Ne kadar bilirsen bil; söylediklerin, karşındakinin anladığı kadardır.

Adamın birinin babadan kalma antik ipek bir halısı varmış.

Satmaya karar vermiş.

Ona göstermiş buna göstermiş, ama kimse talip olmamış.

Sonunda zengin birini bulmuş ve ona götürmüş.

Zengin halıya bir bakmış ve sormuş, kaç para?

Adam cevap vermiş 100 altın.

Zengin pazarlık etmeden tamam demiş ve çıkartıp 100 altın vermiş.

Adam sevinmiş.

O sırada zengin sormuş bu halının kaç para ettiğini biliyor musun?

Adam cevap vermiş hayır bayım.

Zengin devam etmiş en az 3000 altın eder.

Adam susmuş.

Zengin sormuş, niye 100 altına verdin?

Adam biraz düşünmüş ve cevap vermiş.

Bayım bağışlayın ama benim bildiğim en büyük rakam 100!

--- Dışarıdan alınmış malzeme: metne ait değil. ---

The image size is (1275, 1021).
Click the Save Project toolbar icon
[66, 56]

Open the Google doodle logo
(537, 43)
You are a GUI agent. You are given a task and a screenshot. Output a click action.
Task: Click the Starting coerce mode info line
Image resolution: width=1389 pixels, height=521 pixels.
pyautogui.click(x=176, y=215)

Şimdi aklıma Ludwig Wittgenstein geldi.

“Dilimin sınırları dünyamın sınırlarıdır.”

Dilin anlam zenginliği ve anlam derinliği gelişmedikçe...

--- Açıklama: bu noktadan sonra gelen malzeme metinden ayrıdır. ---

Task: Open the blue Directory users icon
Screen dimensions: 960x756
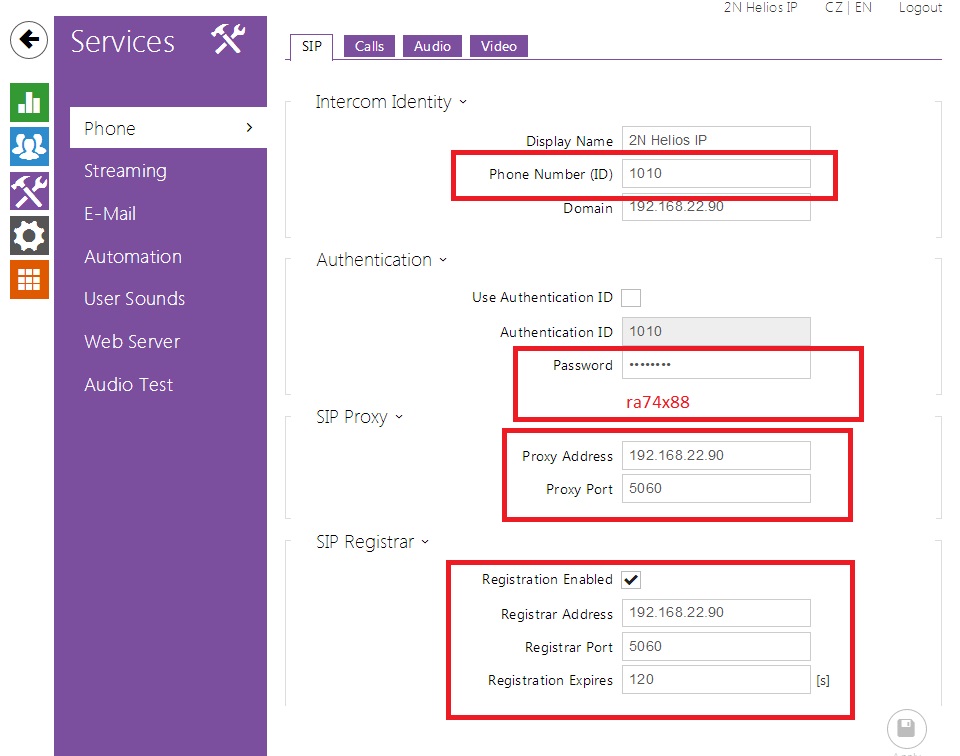Action: (29, 146)
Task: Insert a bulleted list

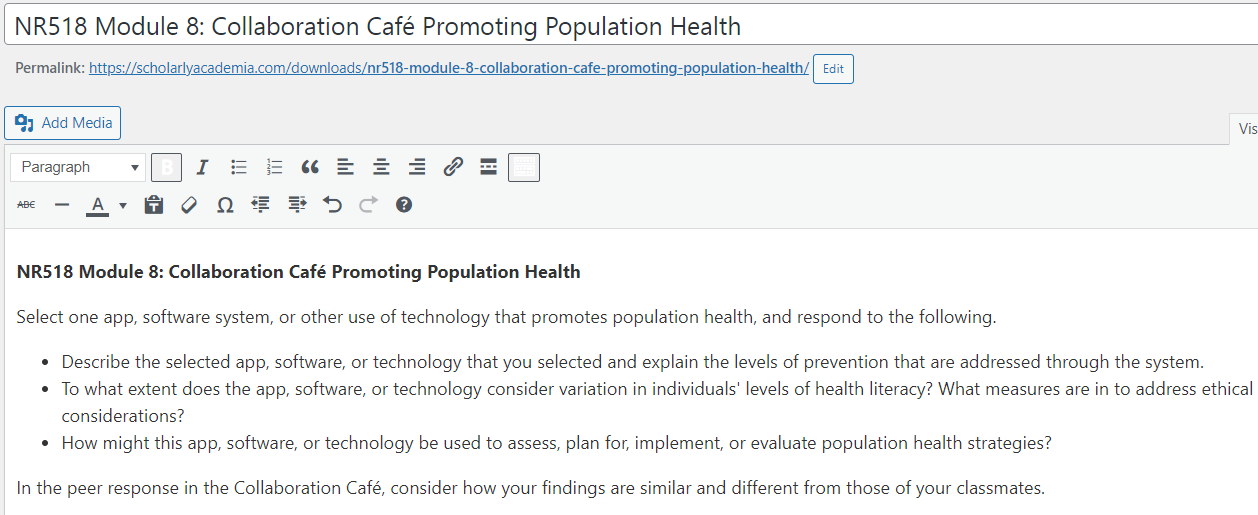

O dil ile yapılan iş sayısı sınırlı kalacaktır.

Konuşma dili 150-200 kelime/dakika.

Okuma dili 200-250 kelime/ dakika iken...

Düşünme dili 1300-1800 kelime/dakika düzeyindedir.

Bu yüzden yeterince sözcük, anlam, kavram ve düşünsel bağlantıya sahip olmayan zihin kısır döngüde çıkmazları yaşayacaktır.

Bu durumda, 200 kelime ile düşünüp konuşan,

2000 kelime ile düşünüp konuşanı anlamayacaktır.

Şimdi neden anlaşılmadığımızı anladınız mı?

Siz istediğiniz kadar 2000 kelimeyle anlatın!

Karşınızdaki kişinin anlayacağı 200 kelime ile olacaktır.

Onun için seçim sahalarınızda anlatacaklarınız...

200 kelime ile anlayanlara göre olsun.